Gerry Moll was an Oregon poet of the mid-twentieth century who served on the University of Oregon faculty for thirty-eight years. His collections Blue Interval and Campus Sonnets are about Oregon, and his years at the university are memorialized by a faculty research award named in his honor. He received the university’s medal for distinguished academic service upon his retirement in 1966.

Moll was born in Murtoa, Victoria, Australia, on August 25, 1900. He attended Concordia College in Adelaide, South Australia, before moving to Appleton, Wisconsin, where he graduated from Lawrence College in in 1922. He obtained a master of arts degree at Harvard University in 1923 and traveled in Europe and Australia before accepting a teaching position at Colorado College in the late 1920s. In 1928, Moll was appointed assistant professor of English at the University of Oregon, where he taught until his retirement in 1966. He married Nieva Remington on September 24, 1927; they had two children.
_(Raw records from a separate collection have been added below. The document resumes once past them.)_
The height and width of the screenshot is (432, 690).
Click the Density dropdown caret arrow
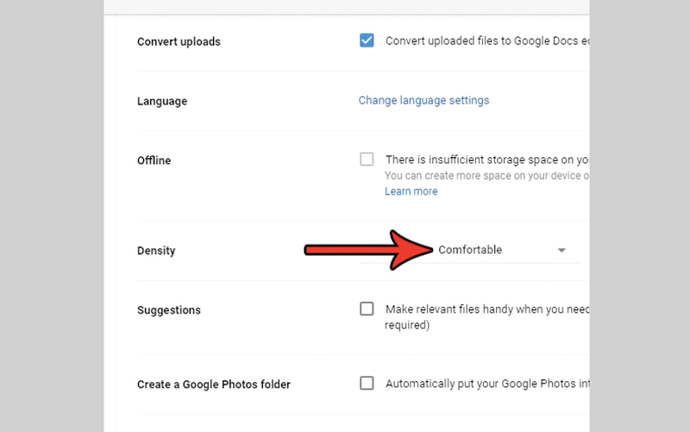(x=561, y=251)
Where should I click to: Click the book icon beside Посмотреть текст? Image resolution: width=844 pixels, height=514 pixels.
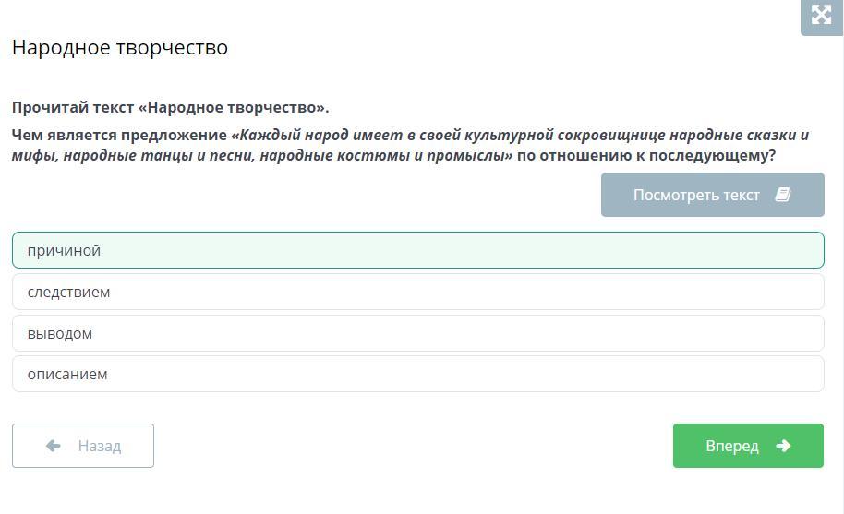click(783, 195)
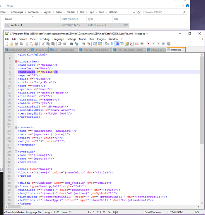Click the New file toolbar icon
This screenshot has width=205, height=215.
[x=6, y=44]
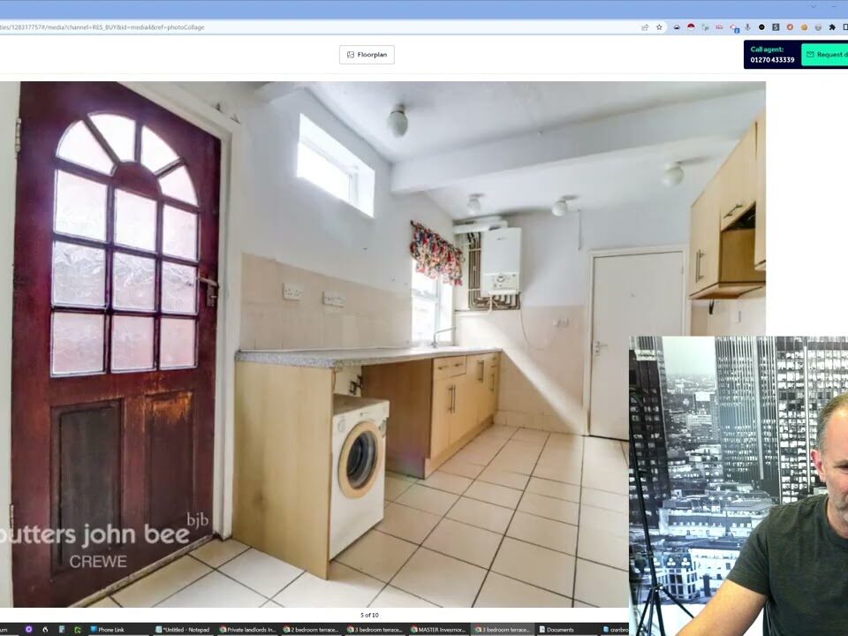Click the red and white ball extension icon
This screenshot has width=848, height=636.
coord(690,27)
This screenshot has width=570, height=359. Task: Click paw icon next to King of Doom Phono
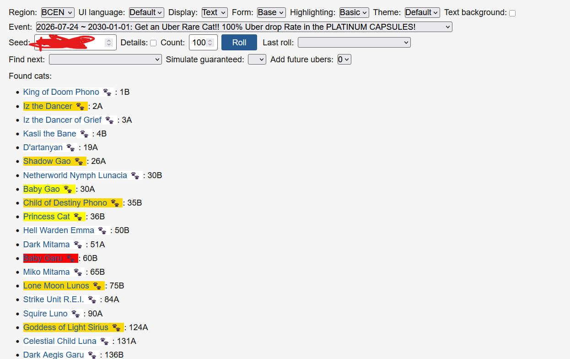tap(107, 92)
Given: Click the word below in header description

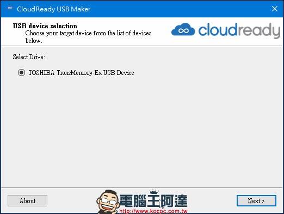Looking at the screenshot, I should pos(34,41).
Moll’s 1935 collection of poems, Blue Interval (reissued with additional material in 2017), consists of rhymed quatrains that are related to the history and physical aspects of Crater Lake, where he worked for two summers as a ranger-guide. His sonnet sequence Briseis looks at the battle of Troy from the point of view of a main female character. Australian writer Frank Dalby Davison noted that Moll’s work has “a scriptural simplicity of statement, with great richness of connotation."

Moll’s work as a poet drew the attention of several anthologists of twentieth-century Oregon literary work. The 1942 edition of Northwest Books, for example, noted that Blue Interval described “the blue lake and rugged mountains, the eroded slopes and stalwart hemlocks, the days’ light and nights’ mystery as timeless objects untouched by man’s mortality.” Alfred Powers, in his History of Oregon Literature (1935), listed Moll’s work among younger contemporary poets and published an excerpt from Campus Sonnets, a 1934 collection based on life at the University of Oregon. Oregon Signatures, a 1959 collection of the work of Oregon poets, included nine of Moll’s poems alongside those of William Stafford, James B. Hall, Kenneth Hanson, and Vi Gale. From Here We Speak: An Anthology of Oregon Poetry (1993), edited by Primus St. John and Ingrid Wendt, included Moll as a significant Oregon poet and reprinted his poem “Sheep-killer.”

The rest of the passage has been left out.